-- Tugas 1 --
Terjemahkan kalimat "Dusun Precet merupakan pusat utama pembuatan gerabah dari tanah liat di Kabupaten Blitar." dari teks tentang gerabah Dusun Precet ke dalam bahasa Inggris.
-- Tugas 2 --
Ketik ulang bagian teks tentang gerabah Dusun Precet mulai dari "Keberhasilan dalam pekerjaan" sampai dengan "Kademangan, Kabupaten Blitar.".
-- Tugas 3 --
Tulis lanjutan teks tentang gerabah Dusun Precet, dimulai setelah kalimat terakhirnya.

-- Kutipan Teks --
+ + + + + + +

Keberhasilan dalam pekerjaan selalu didasari oleh konsistensi terhadap bidang yang ditekuni. Hal ini juga berlaku untuk keterampilan membuat gerabah dari tanah liat yang dikerjakan oleh pasangan suami istri, Muhtaromin (45) dan Dewi Laila (39) di Dusun Precet, Desa Plumpungrejo, Kecamatan Kademangan, Kabupaten Blitar.
Dusun Precet merupakan pusat utama pembuatan gerabah dari tanah liat di Kabupaten Blitar. Seni kerajinan gerabah telah ada sejak puluhan bahkan ratusan tahun yang lalu di lingkungan Dusun Precet.
Hingga saat ini, tradisi pembuatan gerabah masih terus berlanjut secara turun-temurun. Hampir 80 persen dari penduduk Dusun Precet adalah pengrajin gerabah atau sekitar 200 KK. Hal inilah yang mendorong pasangan tersebut untuk fokus pada pembuatan gerabah.
“Salah satu motivasi kami untuk konsisten membuat gerabah adalah untuk memastikan bahwa warisan dari nenek moyang kami tetap lestari. Selain itu, kerajinan ini juga menjadi sumber pendapatan utama bagi kami,” ungkap Muhtaromin pada Rabu (8/5/2024).
Muhtaromin menceritakan bahwa awalnya produksi gerabah tempat makan untuk kelinci tidaklah semudah yang terbayangkan. Dia pernah mengalami kesulitan menjual produk tersebut selama 6 bulan pada awal-awal produksi.
Namun, Muhtaromin tidak menyerah dan terus melakukan produksi gerabah tempat makan untuk kelinci.
“Justru selama masa pandemi, permintaan gerabah tempat makan untuk kelinci meningkat pesat. Saya bahkan kesulitan memenuhi semua permintaan dan harus menolak beberapa pesanan,” tambahnya.
Menurutnya, kedatangan pandemi Covid-19 ke Indonesia tahun 2020 memberikan keuntungan besar bagi pengrajin gerabah di Dusun Precet. Permintaan terhadap kerajinan gerabah, khususnya pot bunga dan tempat makan kelinci mengalami kenaikan tajam sejak awal pandemi.
Hampir seluruh pengrajin gerabah di Dusun Precet fokus pada produksi pot bunga karena permintaan yang sangat tinggi dari para pelanggan saat pandemi. Bahkan, produksi tempat makan kelinci milik Muhtaromin meningkat sekitar 700 persen selama masa pandemi.
“Selama pandemi, pembatasan keluar rumah mendorong orang untuk mencari kegiatan di rumah, termasuk menanam bunga dan merawat hewan,” ungkapnya.
Saat ini, aktivitas ekonomi seputar pembuatan gerabah di Dusun Precet telah kembali normal. Tidak semua pengrajin fokus pada pembuatan pot bunga. Mereka yang biasanya memproduksi peralatan dapur kembali memusatkan perhatian pada jenis gerabah tersebut.

+ + + + + + +

-- Data yang Diberikan --

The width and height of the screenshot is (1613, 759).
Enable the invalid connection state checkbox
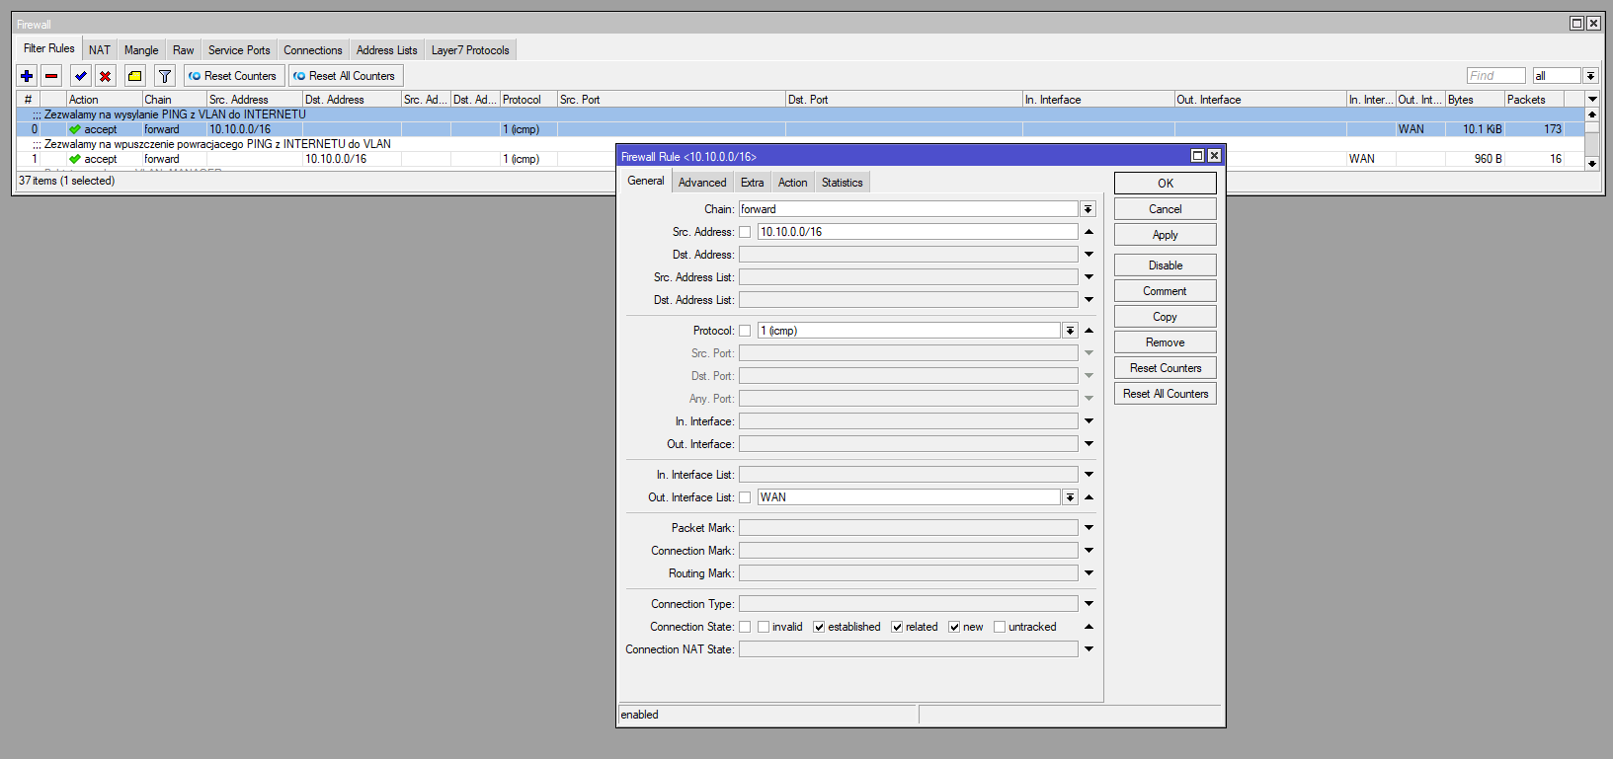(764, 627)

+ + + + + + +

-- Hasil Latihan 1 --
Precet Hamlet is the main center of clay pottery making in Blitar Regency.

-- Hasil Latihan 2 --
Keberhasilan dalam pekerjaan selalu didasari oleh konsistensi terhadap bidang yang ditekuni. Hal ini juga berlaku untuk keterampilan membuat gerabah dari tanah liat yang dikerjakan oleh pasangan suami istri, Muhtaromin (45) dan Dewi Laila (39) di Dusun Precet, Desa Plumpungrejo, Kecamatan Kademangan, Kabupaten Blitar.

-- Hasil Latihan 3 --
Namun, produksi tempat makan kelinci milik Muhtaromin tetap ramai pesanan hingga saat ini. Setiap bulan, ia rata-rata masih mampu memproduksi sebanyak 1.500 tempat makan kelinci untuk dijual.
Permintaan besar untuk tempat makan kelinci biasanya berasal dari Surabaya, Mojokerto, Tangerang, dan Bekasi, sementara pesanan eceran lebih banyak dari Batu, Malang, Tulungagung, dan Kediri.
Selain memproduksi tempat makan kelinci, mereka juga membuat cobek untuk sambal gami atau sambal bakar. Dalam sebulan, pasangan tersebut memproduksi cobek sambal gami antara 800-900 biji.
“Mayoritas penjualan cobek sambal gami kami menuju ke luar pulau seperti Makassar, Manado, Kalimantan, dan Sumatera,” kata Muhtaromin.
Harga jual untuk tempat makan kelinci dan cobek sambal gami bervariasi tergantung pada ukuran dan kualitasnya. Mereka menjual tempat makan kelinci dan cobek mulai dari harga terendah Rp1.500, Rp2.500, Rp5.000 hingga harga tertinggi untuk kualitas terbaik Rp45.000 per biji.
“Rata-rata omzet kami dari penjualan kerajinan gerabah bisa mencapai Rp8 juta sampai Rp12 juta per bulan,” ungkap Muhtaromin.
Muhtaromin biasanya memproduksi kerajinan gerabah hanya bersama istrinya. Mereka hanya menambah pekerja jika ada pesanan besar dan pelanggan meminta agar pesanan terselesaikan dengan cepat.
“Saat menambah pekerja, kami lebih suka memilih yang sudah memiliki keterampilan dalam membuat kerajinan gerabah, biasanya keponakan kami sendiri,” tambah Muhtaromin.